Summary of Comments ( 392 )
https://news.ycombinator.com/item?id=43518866
Hacker News users discussed the privacy implications of app usage data being readily available to mobile carriers and how this data can be used for targeted advertising and even more nefarious purposes. Some commenters highlighted the ease with which this data can be accessed, not just by corporations but also by individuals with basic technical skills. The discussion also touched upon the ineffectiveness of current privacy regulations and the lack of real control users have over their data. A few users pointed out the potential for this data to reveal sensitive information like health conditions or financial status based on app usage patterns. Several commenters expressed a sense of resignation and apathy, suggesting the fight for data privacy is already lost, while others advocated for stronger regulations and user control over data sharing.
The Hacker News post "Everyone knows all the apps on your phone" (linking to a Substack article about app usage data collection) generated a lively discussion with several compelling comments.

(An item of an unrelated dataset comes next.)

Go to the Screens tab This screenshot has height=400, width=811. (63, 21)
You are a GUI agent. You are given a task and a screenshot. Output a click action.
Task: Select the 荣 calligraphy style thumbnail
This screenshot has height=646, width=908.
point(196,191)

Many commenters discussed the technical mechanisms behind this data collection, pointing out that it goes beyond simply tracking app store downloads. Several highlighted the role of "device graphs," which link together various devices and online identities belonging to the same individual through sophisticated cross-referencing of information like IP addresses, advertising identifiers, and shared accounts. This allows companies to build a comprehensive picture of a user's app usage even across different devices. Some elaborated on how this data is packaged and sold, emphasizing the scale and pervasiveness of this practice.
A recurring theme was the lack of genuine informed consent. Commenters argued that the current opt-out mechanisms are often buried in complex privacy policies or presented in a way that discourages users from exercising their choices. Some expressed skepticism about the effectiveness of privacy-focused operating systems or VPNs in fully mitigating this tracking, given the sophisticated techniques employed by data brokers.
Several commenters discussed the implications of this data collection, ranging from targeted advertising to potential misuse by governments or malicious actors. Some raised concerns about the chilling effect this surveillance could have on freedom of expression and association. The potential for discrimination based on inferred characteristics from app usage was also mentioned.
A few commenters offered practical advice on mitigating this tracking, such as regularly clearing advertising identifiers and being selective about the permissions granted to apps. However, there was a general consensus that individual efforts are insufficient and that stronger regulatory measures are needed to address the systemic nature of this data collection.
Some of the more compelling comments included specific examples of how this data is used, anecdotes about unexpected data linkages, and technical deep dives into the methods employed by data brokers. The discussion also touched upon the ethical implications of this practice and the broader societal consequences of widespread digital surveillance. While some comments offered a resigned acceptance of this reality, others expressed a desire for greater transparency and control over personal data.